Researchers at Germany's Fraunhofer Institute have come up with a way to make CMOS image sensors pick up ultraviolet and blue light, a breakthrough that they say could lead to new uses for the technology in microscopy and spectroscopy.
On Wednesday, the Fraunhofer Institute for Microelectronic Circuits and Systems IMS in Duisburg — the Fraunhofer Institute is actually a network of research centres around the country — said it had overcome key limitations in the silicon nitride coating that is used to protect CMOS (complementary metal oxide semiconductor) image sensors from high temperatures and moisture.
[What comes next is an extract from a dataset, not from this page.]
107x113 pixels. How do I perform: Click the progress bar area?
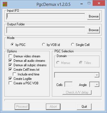point(53,100)
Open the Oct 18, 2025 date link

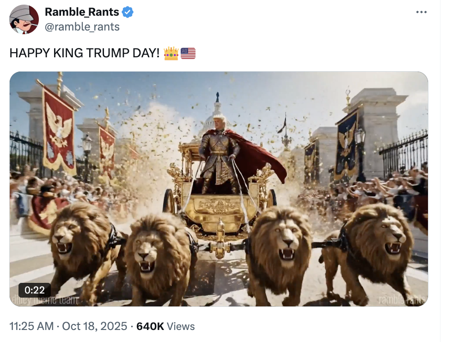[x=95, y=326]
This coating has until now been impermeable to UV and blue light, but the researchers fixed this problem by increasing the proportion of nitrogen in the coating.
"We've developed a new process step that allows us to produce a protective coating with the same properties but which is permeable to blue and UV light," Werner Brockherde, department head at Fraunhofer IMS, said in a statement, explaining that boosting the nitrogen proportion "reduces the absorption of shortwave light" — while the standard coating process put a 450nm limit on the wavelength ranges that could be picked up by the sensor, the new method allows wavelength ranges down to 200nm.
According to the Fraunhofer, the new process "could revolutionize UV spectroscopic methods, which are used in laboratories around the world, significantly improving their accuracy", while allowing CMOS image sensors to "take up a new role in professional microscopy, e.g. in fluorescence microscopes, providing scientists with images of even greater detail".
CMOS image sensors are already commonplace in cameras and mobile phones, but are also increasingly being used in applications such as automotive driver assistance, where the environmental issues that necessitate the silicon nitride coating come into play.